Catch up on Jxdn, ACL Fest's rising pop-punk prince keeping the Blink-182 dynasty alive
No, you didn't show up too early for Machine Gun Kelly. (I get it, his giant pill bottle prop was visible on the stage.) But you're not far off. The peroxide prince playing pop-punk at Austin City Limits Music Festival in the early afternoon on Oct. 8 was Jxdn. He's MGK's own tour opening act, but more to the point, he seems to be the future of the genre.
"It's crazy. I didn't think the fans I have would be so diehard," Jxdn — pronounced Jaden— told the American-Statesman in an interview before he hit the Honda Stage at 2:30 p.m.
And diehard, they are. For an early ACL Fest set, Jxdn's audience was loud and mighty, and you better believe they knew the words. His fans seem to stick around and aren't fairweather, he said: "That's something that I'm really grateful for."
That said, Jxdn's career is young, but he's already got plenty to be proud of. After hitting it big on TikTok as a personality, he started his music career last year, inspired by the late emo rapper Juice WRLD. From then to now, he's signed to Blink-182 drummer Travis Barker's label, released a debut album called "Tell Me About Tomorrow" and announced plans for his own headlining tour.
"He has so much wisdom," Jxdn said of Barker, who's basically the dean of the pop-punk genre at this point. "It's almost like a cheat code. Every time we get in the studio, I know we're going to have a song that's worth putting out."
The mentorship also led to one song that bridges the old and new schools: "A Wasted Year," which interpolates Blink-182's 2003 song "Feeling This" to instantly pleasing effect.
Barker is "down for anything," Jxdn told the Statesman, and if the young singer wanted to do a country song, he's positive his mentor would be down.

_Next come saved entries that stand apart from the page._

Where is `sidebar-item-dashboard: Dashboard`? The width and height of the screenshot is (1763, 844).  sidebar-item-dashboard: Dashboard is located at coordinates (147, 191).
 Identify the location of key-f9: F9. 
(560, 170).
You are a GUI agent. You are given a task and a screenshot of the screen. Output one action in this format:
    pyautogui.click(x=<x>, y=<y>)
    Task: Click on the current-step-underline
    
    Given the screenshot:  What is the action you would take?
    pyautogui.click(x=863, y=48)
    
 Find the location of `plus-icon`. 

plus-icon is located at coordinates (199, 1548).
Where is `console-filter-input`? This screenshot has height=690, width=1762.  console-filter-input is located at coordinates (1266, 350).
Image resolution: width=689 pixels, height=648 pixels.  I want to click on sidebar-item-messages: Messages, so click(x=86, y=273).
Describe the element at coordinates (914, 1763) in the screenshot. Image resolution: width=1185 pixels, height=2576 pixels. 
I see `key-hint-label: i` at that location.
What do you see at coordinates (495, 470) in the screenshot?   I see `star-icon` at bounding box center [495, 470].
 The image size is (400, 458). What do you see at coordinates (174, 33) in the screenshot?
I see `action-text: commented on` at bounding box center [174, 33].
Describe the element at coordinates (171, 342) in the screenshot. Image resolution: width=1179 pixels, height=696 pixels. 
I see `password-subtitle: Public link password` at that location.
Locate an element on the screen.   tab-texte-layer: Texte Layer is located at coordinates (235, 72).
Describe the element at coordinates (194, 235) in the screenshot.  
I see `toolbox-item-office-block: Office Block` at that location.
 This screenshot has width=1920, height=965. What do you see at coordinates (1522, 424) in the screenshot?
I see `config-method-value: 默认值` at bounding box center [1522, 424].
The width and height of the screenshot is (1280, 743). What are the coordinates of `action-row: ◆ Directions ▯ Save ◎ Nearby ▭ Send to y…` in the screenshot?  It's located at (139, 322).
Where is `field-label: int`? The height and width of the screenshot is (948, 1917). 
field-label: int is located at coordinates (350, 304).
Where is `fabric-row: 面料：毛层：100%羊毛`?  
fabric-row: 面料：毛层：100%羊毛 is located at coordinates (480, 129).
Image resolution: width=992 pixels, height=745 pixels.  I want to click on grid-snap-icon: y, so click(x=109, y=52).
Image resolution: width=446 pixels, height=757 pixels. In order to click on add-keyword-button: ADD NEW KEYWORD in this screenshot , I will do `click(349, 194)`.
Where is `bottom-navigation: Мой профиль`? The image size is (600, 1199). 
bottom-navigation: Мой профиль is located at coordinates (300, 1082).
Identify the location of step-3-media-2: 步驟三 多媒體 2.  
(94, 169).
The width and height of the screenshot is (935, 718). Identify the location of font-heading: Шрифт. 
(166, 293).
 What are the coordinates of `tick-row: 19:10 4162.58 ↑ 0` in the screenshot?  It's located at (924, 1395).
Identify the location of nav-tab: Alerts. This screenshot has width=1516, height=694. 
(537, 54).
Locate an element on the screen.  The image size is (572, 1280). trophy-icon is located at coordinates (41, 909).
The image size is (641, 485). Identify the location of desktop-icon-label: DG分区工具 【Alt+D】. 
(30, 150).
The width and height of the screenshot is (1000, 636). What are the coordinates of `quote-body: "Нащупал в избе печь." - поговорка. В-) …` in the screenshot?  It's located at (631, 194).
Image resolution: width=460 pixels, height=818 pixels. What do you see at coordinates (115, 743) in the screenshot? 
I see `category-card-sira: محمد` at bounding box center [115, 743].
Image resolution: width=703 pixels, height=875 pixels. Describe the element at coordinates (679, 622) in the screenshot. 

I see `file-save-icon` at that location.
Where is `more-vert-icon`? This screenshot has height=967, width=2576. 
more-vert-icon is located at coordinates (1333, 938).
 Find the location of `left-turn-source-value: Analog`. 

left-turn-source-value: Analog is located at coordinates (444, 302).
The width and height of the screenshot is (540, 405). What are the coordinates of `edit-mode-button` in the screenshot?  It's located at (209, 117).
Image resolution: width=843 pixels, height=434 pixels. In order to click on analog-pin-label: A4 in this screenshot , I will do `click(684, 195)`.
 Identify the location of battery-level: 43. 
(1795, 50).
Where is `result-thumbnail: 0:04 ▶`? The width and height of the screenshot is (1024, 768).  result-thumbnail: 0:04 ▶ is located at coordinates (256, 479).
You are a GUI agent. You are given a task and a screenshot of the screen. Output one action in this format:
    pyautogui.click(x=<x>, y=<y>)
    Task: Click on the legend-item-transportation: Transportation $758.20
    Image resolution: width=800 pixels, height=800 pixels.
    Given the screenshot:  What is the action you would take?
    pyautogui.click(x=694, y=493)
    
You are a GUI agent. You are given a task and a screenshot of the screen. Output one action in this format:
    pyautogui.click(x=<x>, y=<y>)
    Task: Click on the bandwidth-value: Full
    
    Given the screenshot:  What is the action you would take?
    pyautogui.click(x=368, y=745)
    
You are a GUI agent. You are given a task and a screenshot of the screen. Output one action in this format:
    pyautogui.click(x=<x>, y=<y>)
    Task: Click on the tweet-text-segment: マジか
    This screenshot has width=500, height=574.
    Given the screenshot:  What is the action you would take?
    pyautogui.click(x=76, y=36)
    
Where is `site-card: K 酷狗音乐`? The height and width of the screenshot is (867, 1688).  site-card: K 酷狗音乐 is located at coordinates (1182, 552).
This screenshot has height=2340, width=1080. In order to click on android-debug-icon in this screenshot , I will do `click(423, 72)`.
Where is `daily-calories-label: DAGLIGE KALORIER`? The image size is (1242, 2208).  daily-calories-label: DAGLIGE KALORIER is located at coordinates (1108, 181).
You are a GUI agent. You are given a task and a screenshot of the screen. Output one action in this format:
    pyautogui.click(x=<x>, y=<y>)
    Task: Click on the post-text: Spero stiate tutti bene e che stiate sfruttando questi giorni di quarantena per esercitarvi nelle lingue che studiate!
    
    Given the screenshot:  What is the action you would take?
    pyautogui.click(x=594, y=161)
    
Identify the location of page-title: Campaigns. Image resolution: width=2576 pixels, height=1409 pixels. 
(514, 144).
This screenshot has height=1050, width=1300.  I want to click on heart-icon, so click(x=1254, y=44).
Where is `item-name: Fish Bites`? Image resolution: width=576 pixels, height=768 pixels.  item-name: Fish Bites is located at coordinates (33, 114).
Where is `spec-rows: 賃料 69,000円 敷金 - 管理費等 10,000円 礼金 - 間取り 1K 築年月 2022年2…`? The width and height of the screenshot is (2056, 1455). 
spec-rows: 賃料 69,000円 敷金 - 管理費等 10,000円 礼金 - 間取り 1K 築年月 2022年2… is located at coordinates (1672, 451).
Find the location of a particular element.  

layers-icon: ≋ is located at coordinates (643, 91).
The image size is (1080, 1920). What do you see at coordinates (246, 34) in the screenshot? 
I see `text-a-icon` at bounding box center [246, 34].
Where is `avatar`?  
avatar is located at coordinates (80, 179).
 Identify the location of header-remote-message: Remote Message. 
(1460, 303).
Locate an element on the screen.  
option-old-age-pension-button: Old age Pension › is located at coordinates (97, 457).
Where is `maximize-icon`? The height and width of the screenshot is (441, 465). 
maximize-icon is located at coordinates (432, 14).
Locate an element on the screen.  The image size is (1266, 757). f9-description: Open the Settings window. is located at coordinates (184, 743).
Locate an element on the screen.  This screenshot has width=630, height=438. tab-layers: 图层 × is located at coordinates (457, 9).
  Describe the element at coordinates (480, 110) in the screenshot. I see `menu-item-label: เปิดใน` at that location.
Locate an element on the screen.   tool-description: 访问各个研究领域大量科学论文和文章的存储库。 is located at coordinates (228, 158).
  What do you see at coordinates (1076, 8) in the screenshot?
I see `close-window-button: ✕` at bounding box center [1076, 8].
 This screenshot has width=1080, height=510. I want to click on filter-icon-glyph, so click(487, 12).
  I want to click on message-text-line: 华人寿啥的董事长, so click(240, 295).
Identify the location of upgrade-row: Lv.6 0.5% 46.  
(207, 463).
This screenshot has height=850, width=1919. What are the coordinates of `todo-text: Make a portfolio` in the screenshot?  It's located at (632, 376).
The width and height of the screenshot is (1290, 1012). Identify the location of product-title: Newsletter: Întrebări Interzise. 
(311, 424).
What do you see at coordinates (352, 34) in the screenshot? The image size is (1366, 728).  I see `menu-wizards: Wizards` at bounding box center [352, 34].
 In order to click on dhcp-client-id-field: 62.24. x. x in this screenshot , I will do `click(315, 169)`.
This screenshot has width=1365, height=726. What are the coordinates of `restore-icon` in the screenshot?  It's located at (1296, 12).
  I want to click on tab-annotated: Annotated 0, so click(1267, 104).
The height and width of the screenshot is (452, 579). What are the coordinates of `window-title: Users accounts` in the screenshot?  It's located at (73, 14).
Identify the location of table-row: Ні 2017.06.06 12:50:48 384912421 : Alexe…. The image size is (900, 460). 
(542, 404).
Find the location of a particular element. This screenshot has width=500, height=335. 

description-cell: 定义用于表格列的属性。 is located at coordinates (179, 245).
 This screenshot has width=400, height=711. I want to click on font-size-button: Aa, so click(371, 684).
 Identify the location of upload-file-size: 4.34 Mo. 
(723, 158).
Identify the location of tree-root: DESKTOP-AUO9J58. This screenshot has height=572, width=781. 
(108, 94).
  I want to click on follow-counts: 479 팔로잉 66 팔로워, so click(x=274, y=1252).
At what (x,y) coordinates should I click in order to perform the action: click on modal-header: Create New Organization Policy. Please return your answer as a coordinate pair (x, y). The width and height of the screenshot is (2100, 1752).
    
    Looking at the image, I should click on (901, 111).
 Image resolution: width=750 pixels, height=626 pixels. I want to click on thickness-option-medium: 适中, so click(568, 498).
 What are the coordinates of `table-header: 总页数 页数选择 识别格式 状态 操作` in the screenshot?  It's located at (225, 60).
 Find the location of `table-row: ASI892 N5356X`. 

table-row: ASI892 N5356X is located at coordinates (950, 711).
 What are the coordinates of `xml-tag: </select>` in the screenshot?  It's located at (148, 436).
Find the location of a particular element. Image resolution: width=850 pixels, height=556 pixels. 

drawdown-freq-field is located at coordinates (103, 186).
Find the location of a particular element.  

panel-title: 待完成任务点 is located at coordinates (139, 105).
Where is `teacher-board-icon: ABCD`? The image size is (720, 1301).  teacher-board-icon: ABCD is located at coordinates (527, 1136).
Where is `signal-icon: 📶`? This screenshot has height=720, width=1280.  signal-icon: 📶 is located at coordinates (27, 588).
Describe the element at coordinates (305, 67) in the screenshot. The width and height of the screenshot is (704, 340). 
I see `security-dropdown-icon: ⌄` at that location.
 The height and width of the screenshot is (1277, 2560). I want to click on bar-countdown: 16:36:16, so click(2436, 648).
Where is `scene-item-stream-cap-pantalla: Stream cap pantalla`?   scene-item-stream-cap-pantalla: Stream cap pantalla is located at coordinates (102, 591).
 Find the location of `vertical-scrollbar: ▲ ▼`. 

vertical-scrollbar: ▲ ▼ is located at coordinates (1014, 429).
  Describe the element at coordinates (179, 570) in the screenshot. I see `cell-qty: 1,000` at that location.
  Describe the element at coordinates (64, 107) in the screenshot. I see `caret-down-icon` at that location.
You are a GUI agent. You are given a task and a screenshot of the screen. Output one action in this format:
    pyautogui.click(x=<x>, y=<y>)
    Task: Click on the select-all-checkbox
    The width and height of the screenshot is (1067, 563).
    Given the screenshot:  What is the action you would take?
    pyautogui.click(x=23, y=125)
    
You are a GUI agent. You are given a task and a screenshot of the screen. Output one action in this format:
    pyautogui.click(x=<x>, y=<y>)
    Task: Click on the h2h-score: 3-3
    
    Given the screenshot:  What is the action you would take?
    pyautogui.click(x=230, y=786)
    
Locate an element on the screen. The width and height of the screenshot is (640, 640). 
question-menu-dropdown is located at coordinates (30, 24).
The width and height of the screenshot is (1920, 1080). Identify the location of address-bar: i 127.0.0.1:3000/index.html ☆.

They're also talking about including a pop-punk Christmas song — titled "Christmas Sucks," obv — on the deluxe edition of Jxdn's album.
"If Blink didn’t do it, I couldn’t be here," he told the ACL Fest crowd. "Respect who came before you."
Even with the Barker of it all, and the Machine Gun Kelly resemblance, Jxdn's take on the genre that Warped Tour built is wholly that of a 20-year-old who made his name on TikTok. The insistently heart-open choruses, the vocal sneers and the hard-driving rhythms remain from the best of the early 2000s. There's a not-small tint of hip-hop over Jxdn's songs, though, and the subject material — mental health, medication, making it to the next day — are considerably more raw than "All the Small Things." They're themes you also might find on MGK's "Tickets to My Downfall," but the mood's even darker in a Jxdn joint.
(His vocals seemed on point on Friday, though it was hard to tell with backing tracks and recorded features drowning him out for plenty of the set.)
Oh yeah, but there's still the classic heartbreak: "I've wasted so much time on you/ Do you even think about me?" he yelps on "Think About Me" with a kick and jump and kicking jump. It's his favorite move.
If he worried what people said about him, he wouldn’t be on the stage, Jxdn told the audience. Rebellion is built into the punk spectrum, and Jxdn is not the first (or 124th) artist to deploy the middle finger to great effect in front of a crowd. His brand, though, seems rooted in a radical self-acceptance, the kind that a post-therapy America has learned the words for.
Even if it just means accepting that you like to be comfy.
"I think that there's a bunch of (expletive) that you can do that's punk," Jxdn told the Statesman. "I think I'm punk because I do what I want. I'm wearing a T-shirt and shorts; I'll wear a T-shirt and shorts for the rest of my life."
And you know what else is punk? Grabbing random audience members out of Zilker Park and letting them stand on a catwalk with you while you sing the title track of your debut album, just so that they have a nice birthday.
"Can someone grab her? I don’t know if I have that power," he laughed from the stage when he spotted a fan in the crowd.
(The young lady seemed to have a wonderful time, even if she didn't know she'd be dancing on one of ACL Fest's headliner stages for the entire run time of a song.)
Jxdn's connection with his fans, the ones who knew about him before coming to ACL Fest and ones who didn't, is undeniable. And for someone who just started performing live and spilling his innermost thoughts to millions of streaming listeners, his charisma (and his jumps and his kicks) seem built to grow.